EXERCISE REQUIREMENTS —
In full and without alteration, print the records below, minus any images.

Data items
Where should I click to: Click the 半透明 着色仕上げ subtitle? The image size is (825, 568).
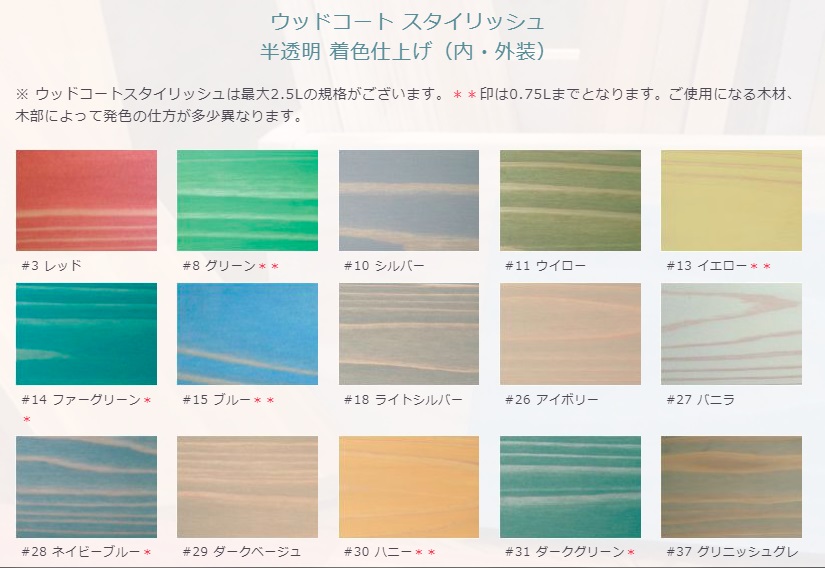405,52
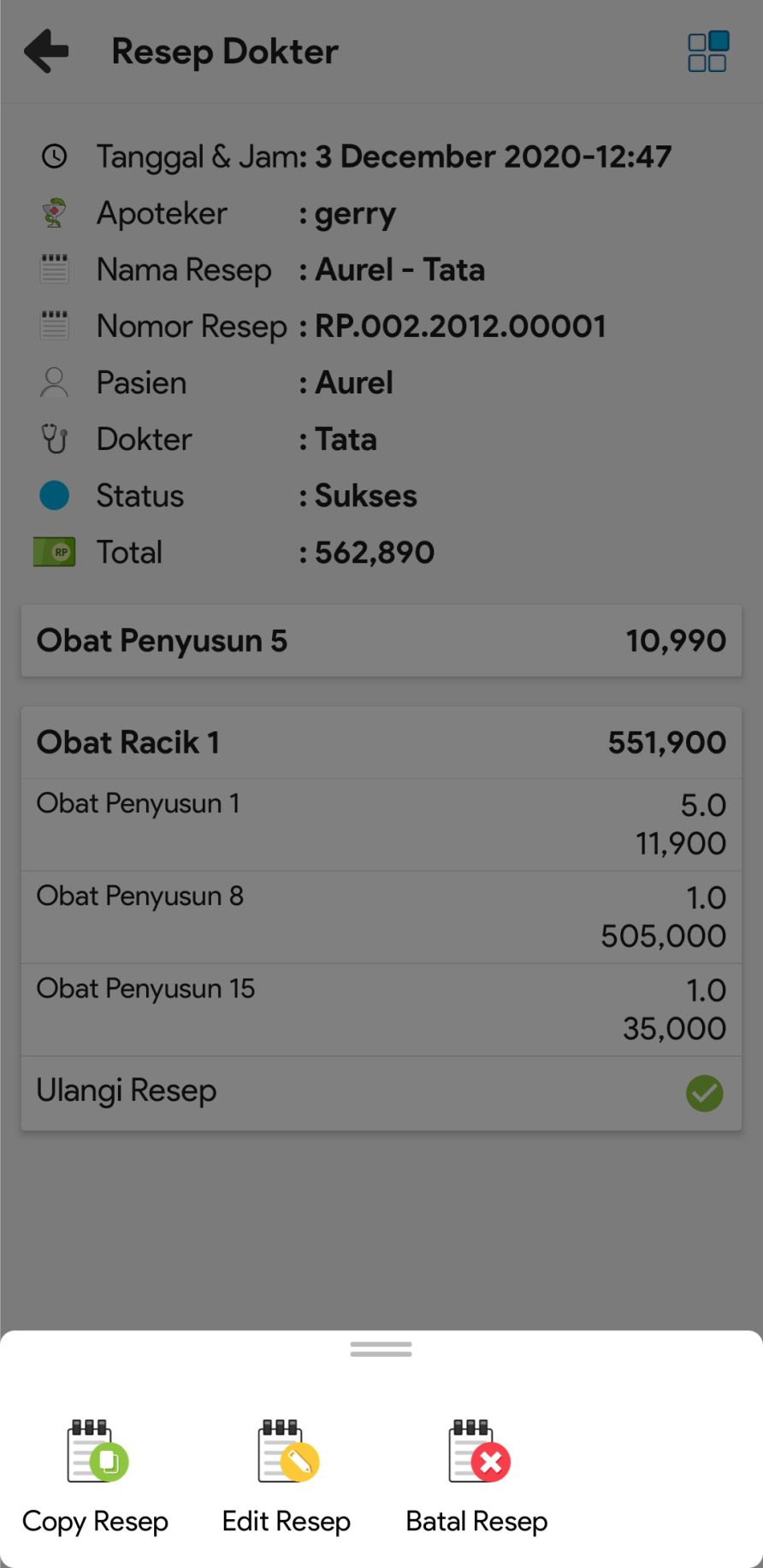This screenshot has height=1568, width=763.
Task: Choose the Batal Resep option
Action: click(476, 1521)
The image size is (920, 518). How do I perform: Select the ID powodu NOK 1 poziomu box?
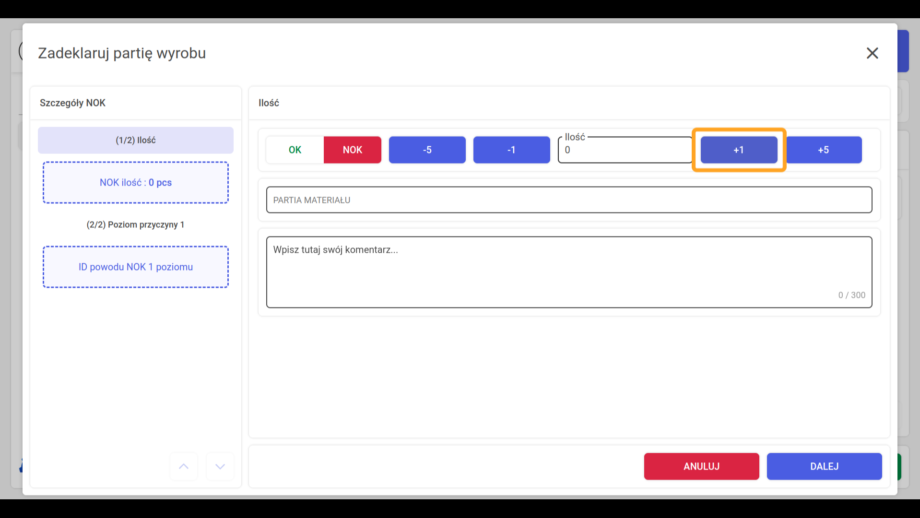tap(136, 267)
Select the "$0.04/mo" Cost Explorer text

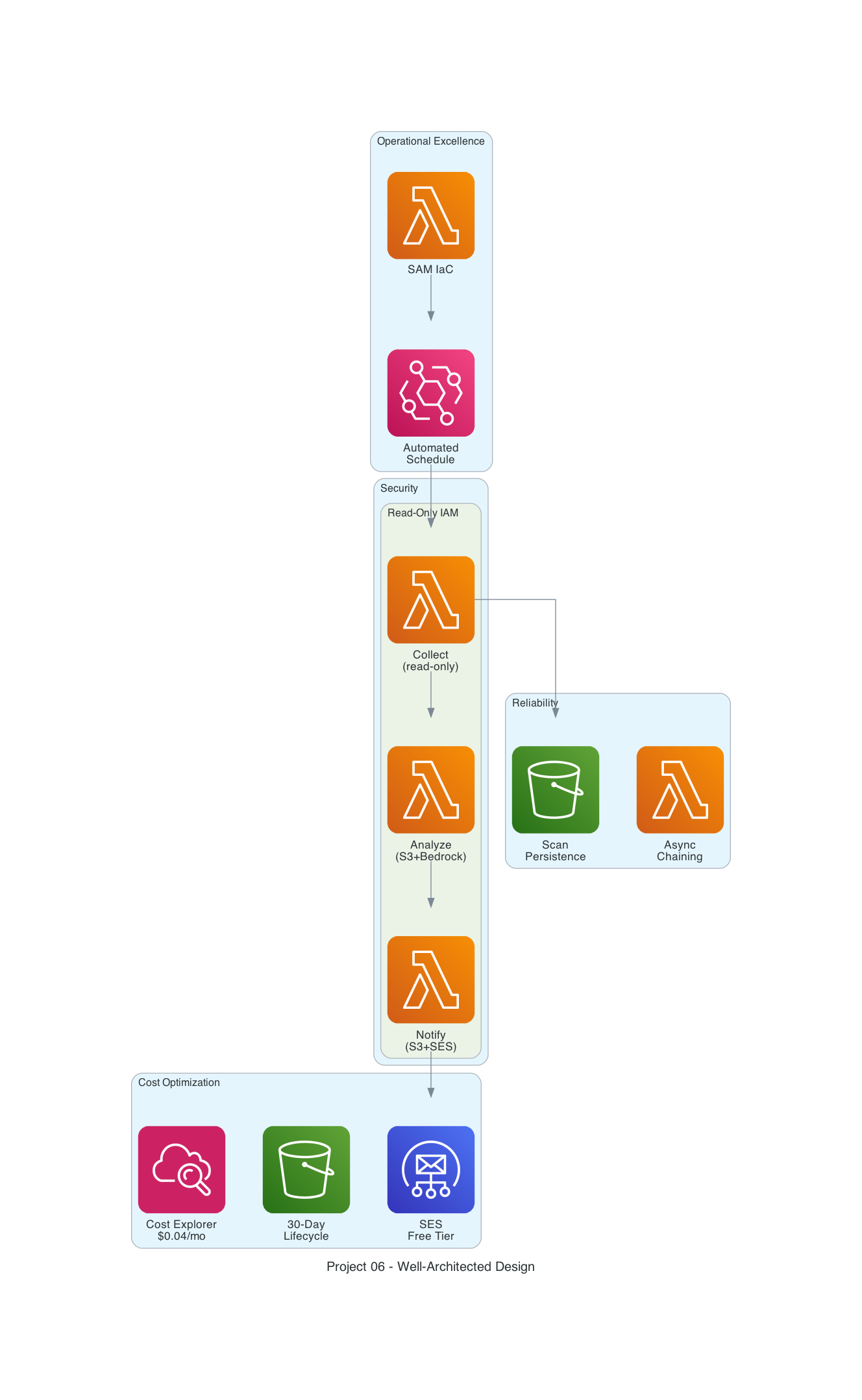click(182, 1237)
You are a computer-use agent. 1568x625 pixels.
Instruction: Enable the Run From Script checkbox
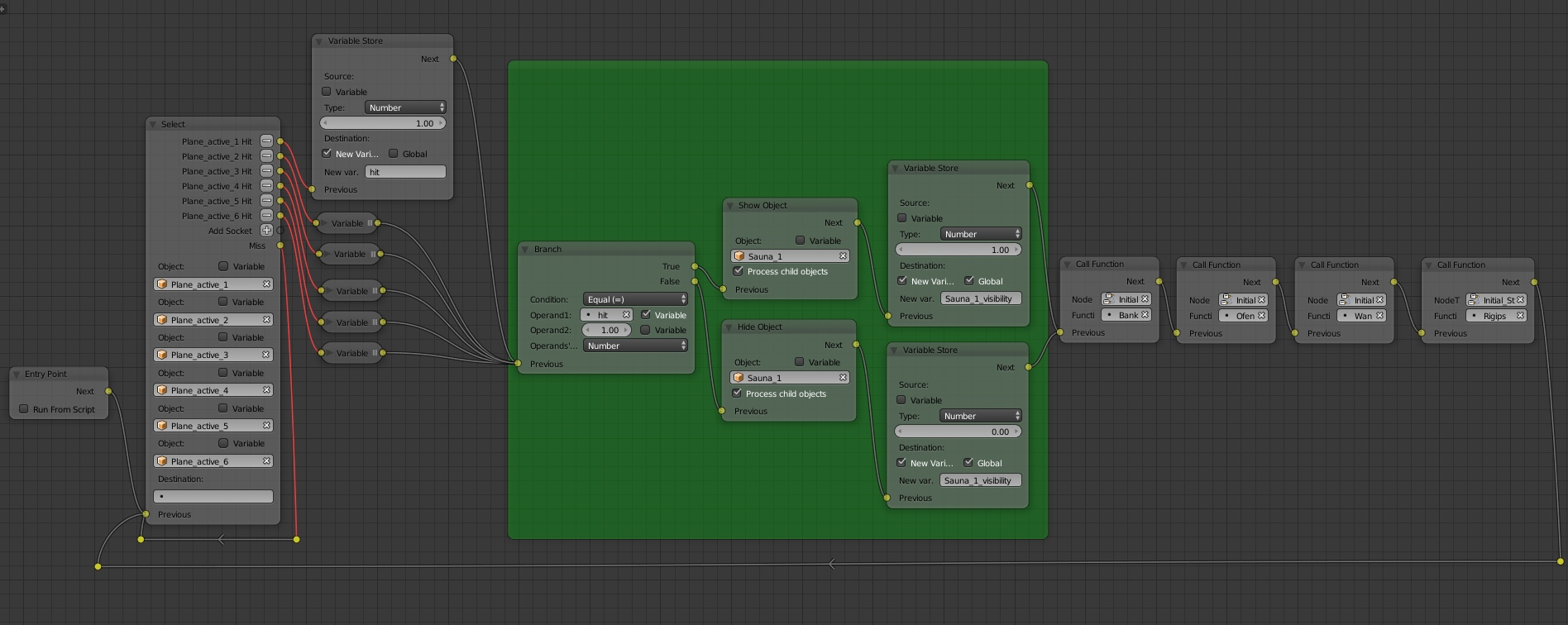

ANSWER SECTION —
Where should I click to: Click the 半透明 着色仕上げ subtitle? The image size is (825, 568).
405,52
This screenshot has height=1568, width=763.
Task: Choose the Batal Resep option
Action: click(476, 1521)
The image size is (920, 518). How do I perform: Select the ID powodu NOK 1 poziomu box?
tap(136, 267)
Select the "$0.04/mo" Cost Explorer text

click(182, 1237)
You are a computer-use agent. 1568x625 pixels.
Instruction: Enable the Run From Script checkbox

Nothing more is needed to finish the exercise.